NEW YORK — Investment bank BTIG said on Thursday that it has initiated coverage of NeoGenomics with a Buy rating and a price target of $60 per share.
NeoGenomics offers a range of cancer tests including immunohistochemistry, flow cytometry, FISH, and next-generation sequencing assays, along with a growing suite of liquid biopsy tests such as the InVisionFirst-Lung lung cancer test being commercialized with Inivata. The Fort Myers, Florida-based company also maintains a pharmaceutical services division that includes companion diagnostic development.
In a note to investors, BTIG analyst Mark Massaro highlighted the breadth of NeoGenomics' test portfolio and "fast-growing" pharma services business, which he said is key to the company's ability to win new companion diagnostic deals.

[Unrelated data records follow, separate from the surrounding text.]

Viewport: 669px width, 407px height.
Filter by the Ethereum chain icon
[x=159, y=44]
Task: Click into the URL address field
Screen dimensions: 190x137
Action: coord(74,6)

He also cited the Inivata collaboration, which included a $25 million equity investment in the Cambridge, UK-based firm, as helping establish NeoGenomics in the estimated $15 billion to $18 billion liquid biopsy and minimal residual disease (MRD) space. Under the terms of the companies' alliance, NeoGenomics is helping roll out Inivata's RaDaR test for the detection of residual disease and recurrence.
NeoGenomics also has demonstrated a successful track record of "acquiring market-leading companies at discounted multiples and integrating them successfully including Clarient, Genoptix, and the oncology assets of Human Longevity," Massaro wrote.

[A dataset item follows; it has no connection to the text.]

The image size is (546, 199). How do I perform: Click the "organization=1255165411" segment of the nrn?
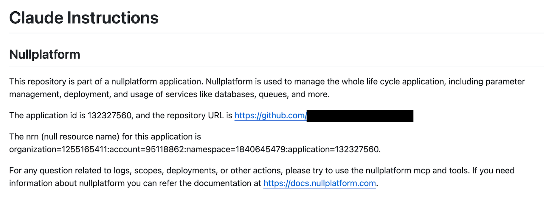58,149
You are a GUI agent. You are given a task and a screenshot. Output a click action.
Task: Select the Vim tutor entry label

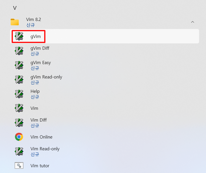(x=40, y=166)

BTIG views NeoGenomics as a "'one-stop oncology shop' as it leverages a leadership position in the pathology and oncology channel," he wrote. "We believe [NeoGenomics] will look to accelerate growth opportunities in liquid biopsy (and MRD), pharma services, informatics, and companion diagnostics for years to come."
In early Friday trade on the Nasdaq, shares of NeoGenomics were up a fraction of 1 percent at $50.34.